:: TASK OBJECTIVE ::
Rewrite the rows below, putting "How can I carry out" in place of every "How do I perform" and changing nothing else.

Part of a data file:
....................
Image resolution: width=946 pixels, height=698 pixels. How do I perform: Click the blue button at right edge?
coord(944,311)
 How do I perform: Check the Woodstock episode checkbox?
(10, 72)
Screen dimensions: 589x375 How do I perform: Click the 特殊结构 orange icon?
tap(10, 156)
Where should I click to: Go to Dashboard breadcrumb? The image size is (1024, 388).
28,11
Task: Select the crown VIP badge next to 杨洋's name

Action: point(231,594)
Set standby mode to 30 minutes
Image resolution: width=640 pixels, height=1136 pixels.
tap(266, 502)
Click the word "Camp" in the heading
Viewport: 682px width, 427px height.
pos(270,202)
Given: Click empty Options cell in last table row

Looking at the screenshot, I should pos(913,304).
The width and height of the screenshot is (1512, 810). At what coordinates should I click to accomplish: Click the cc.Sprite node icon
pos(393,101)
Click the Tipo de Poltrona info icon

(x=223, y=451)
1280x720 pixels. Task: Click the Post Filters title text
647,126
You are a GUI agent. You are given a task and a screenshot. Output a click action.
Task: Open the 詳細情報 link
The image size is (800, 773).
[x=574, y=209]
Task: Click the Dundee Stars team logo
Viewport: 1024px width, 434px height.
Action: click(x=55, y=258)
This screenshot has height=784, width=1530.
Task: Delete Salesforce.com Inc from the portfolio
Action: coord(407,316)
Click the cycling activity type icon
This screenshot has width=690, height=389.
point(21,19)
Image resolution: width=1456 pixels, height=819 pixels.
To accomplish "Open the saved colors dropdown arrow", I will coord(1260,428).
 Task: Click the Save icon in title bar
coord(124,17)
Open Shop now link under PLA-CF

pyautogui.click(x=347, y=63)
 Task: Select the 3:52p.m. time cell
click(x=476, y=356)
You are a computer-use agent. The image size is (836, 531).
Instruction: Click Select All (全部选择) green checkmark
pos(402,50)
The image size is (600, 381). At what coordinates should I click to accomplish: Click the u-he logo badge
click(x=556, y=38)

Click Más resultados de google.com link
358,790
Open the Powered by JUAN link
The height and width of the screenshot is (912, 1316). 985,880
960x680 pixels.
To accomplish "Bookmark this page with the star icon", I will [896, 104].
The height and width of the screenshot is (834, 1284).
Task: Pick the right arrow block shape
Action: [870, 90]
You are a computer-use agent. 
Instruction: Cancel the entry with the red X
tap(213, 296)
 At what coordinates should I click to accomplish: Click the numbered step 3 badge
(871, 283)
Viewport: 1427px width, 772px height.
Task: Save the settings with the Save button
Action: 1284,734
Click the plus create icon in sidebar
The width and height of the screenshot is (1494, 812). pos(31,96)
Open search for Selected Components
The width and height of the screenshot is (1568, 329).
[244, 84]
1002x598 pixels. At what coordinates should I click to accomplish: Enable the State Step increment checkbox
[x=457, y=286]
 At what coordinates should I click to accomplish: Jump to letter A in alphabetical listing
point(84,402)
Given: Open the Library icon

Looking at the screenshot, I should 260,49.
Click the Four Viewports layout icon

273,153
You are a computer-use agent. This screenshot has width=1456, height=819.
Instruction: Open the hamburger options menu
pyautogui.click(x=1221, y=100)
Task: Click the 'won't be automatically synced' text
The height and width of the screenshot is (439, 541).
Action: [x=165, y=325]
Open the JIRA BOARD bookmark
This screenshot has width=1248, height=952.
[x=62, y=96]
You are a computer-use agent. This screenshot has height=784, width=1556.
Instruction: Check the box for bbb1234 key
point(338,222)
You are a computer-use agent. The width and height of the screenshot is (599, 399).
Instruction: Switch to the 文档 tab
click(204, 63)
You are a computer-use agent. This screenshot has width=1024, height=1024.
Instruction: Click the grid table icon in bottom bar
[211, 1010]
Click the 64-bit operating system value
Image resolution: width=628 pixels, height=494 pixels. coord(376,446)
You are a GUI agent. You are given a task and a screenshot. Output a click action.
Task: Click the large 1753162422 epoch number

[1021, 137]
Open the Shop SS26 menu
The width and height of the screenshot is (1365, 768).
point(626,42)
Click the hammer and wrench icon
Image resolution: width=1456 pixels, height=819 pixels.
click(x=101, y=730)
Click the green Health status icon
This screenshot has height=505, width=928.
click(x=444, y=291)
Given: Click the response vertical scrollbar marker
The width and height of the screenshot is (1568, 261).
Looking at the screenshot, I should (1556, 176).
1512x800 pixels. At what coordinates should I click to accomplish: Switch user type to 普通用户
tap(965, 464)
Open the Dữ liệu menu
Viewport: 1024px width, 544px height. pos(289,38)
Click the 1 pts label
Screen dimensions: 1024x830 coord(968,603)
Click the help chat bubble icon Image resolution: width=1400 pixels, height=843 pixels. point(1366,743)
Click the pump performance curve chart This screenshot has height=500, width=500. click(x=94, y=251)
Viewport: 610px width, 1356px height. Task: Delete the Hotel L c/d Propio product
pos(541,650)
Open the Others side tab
....................
:: THE SOLUTION ::
Image resolution: width=946 pixels, height=698 pixels. How can I carry out: Click the blue button at right edge?
coord(944,311)
 How can I carry out: Check the Woodstock episode checkbox?
(10, 72)
Screen dimensions: 589x375 How can I carry out: Click the 特殊结构 orange icon?
tap(10, 156)
Where should I click to: Go to Dashboard breadcrumb? The image size is (1024, 388).
28,11
Task: Select the crown VIP badge next to 杨洋's name

Action: point(231,594)
Set standby mode to 30 minutes
Image resolution: width=640 pixels, height=1136 pixels.
tap(266, 502)
Click the word "Camp" in the heading
Viewport: 682px width, 427px height.
pos(270,202)
Given: Click empty Options cell in last table row

Looking at the screenshot, I should pos(913,304).
The width and height of the screenshot is (1512, 810). At what coordinates should I click to accomplish: Click the cc.Sprite node icon
pos(393,101)
Click the Tipo de Poltrona info icon

(x=223, y=451)
1280x720 pixels. Task: Click the Post Filters title text
647,126
You are a GUI agent. You are given a task and a screenshot. Output a click action.
Task: Open the 詳細情報 link
The image size is (800, 773).
[x=574, y=209]
Task: Click the Dundee Stars team logo
Viewport: 1024px width, 434px height.
Action: click(x=55, y=258)
This screenshot has height=784, width=1530.
Task: Delete Salesforce.com Inc from the portfolio
Action: coord(407,316)
Click the cycling activity type icon
This screenshot has width=690, height=389.
point(21,19)
Image resolution: width=1456 pixels, height=819 pixels.
To accomplish "Open the saved colors dropdown arrow", I will coord(1260,428).
 Task: Click the Save icon in title bar
coord(124,17)
Open Shop now link under PLA-CF

pyautogui.click(x=347, y=63)
 Task: Select the 3:52p.m. time cell
click(x=476, y=356)
You are a computer-use agent. The image size is (836, 531).
Instruction: Click Select All (全部选择) green checkmark
pos(402,50)
The image size is (600, 381). At what coordinates should I click to accomplish: Click the u-he logo badge
click(x=556, y=38)

Click Más resultados de google.com link
358,790
Open the Powered by JUAN link
The height and width of the screenshot is (912, 1316). 985,880
960x680 pixels.
To accomplish "Bookmark this page with the star icon", I will [896, 104].
The height and width of the screenshot is (834, 1284).
Task: Pick the right arrow block shape
Action: [870, 90]
You are a computer-use agent. 
Instruction: Cancel the entry with the red X
tap(213, 296)
 At what coordinates should I click to accomplish: Click the numbered step 3 badge
(871, 283)
Viewport: 1427px width, 772px height.
Task: Save the settings with the Save button
Action: 1284,734
Click the plus create icon in sidebar
The width and height of the screenshot is (1494, 812). pos(31,96)
Open search for Selected Components
The width and height of the screenshot is (1568, 329).
[244, 84]
1002x598 pixels. At what coordinates should I click to accomplish: Enable the State Step increment checkbox
[x=457, y=286]
 At what coordinates should I click to accomplish: Jump to letter A in alphabetical listing
point(84,402)
Given: Open the Library icon

Looking at the screenshot, I should 260,49.
Click the Four Viewports layout icon

273,153
You are a computer-use agent. This screenshot has width=1456, height=819.
Instruction: Open the hamburger options menu
pyautogui.click(x=1221, y=100)
Task: Click the 'won't be automatically synced' text
The height and width of the screenshot is (439, 541).
Action: [x=165, y=325]
Open the JIRA BOARD bookmark
This screenshot has width=1248, height=952.
[x=62, y=96]
You are a computer-use agent. This screenshot has height=784, width=1556.
Instruction: Check the box for bbb1234 key
point(338,222)
You are a computer-use agent. The width and height of the screenshot is (599, 399).
Instruction: Switch to the 文档 tab
click(204, 63)
You are a computer-use agent. This screenshot has width=1024, height=1024.
Instruction: Click the grid table icon in bottom bar
[211, 1010]
Click the 64-bit operating system value
Image resolution: width=628 pixels, height=494 pixels. coord(376,446)
You are a GUI agent. You are given a task and a screenshot. Output a click action.
Task: Click the large 1753162422 epoch number

[1021, 137]
Open the Shop SS26 menu
The width and height of the screenshot is (1365, 768).
point(626,42)
Click the hammer and wrench icon
Image resolution: width=1456 pixels, height=819 pixels.
click(x=101, y=730)
Click the green Health status icon
This screenshot has height=505, width=928.
click(x=444, y=291)
Given: Click the response vertical scrollbar marker
The width and height of the screenshot is (1568, 261).
Looking at the screenshot, I should (1556, 176).
1512x800 pixels. At what coordinates should I click to accomplish: Switch user type to 普通用户
tap(965, 464)
Open the Dữ liệu menu
Viewport: 1024px width, 544px height. pos(289,38)
Click the 1 pts label
Screen dimensions: 1024x830 coord(968,603)
Click the help chat bubble icon Image resolution: width=1400 pixels, height=843 pixels. point(1366,743)
Click the pump performance curve chart This screenshot has height=500, width=500. click(x=94, y=251)
Viewport: 610px width, 1356px height. Task: Delete the Hotel L c/d Propio product
pos(541,650)
Open the Others side tab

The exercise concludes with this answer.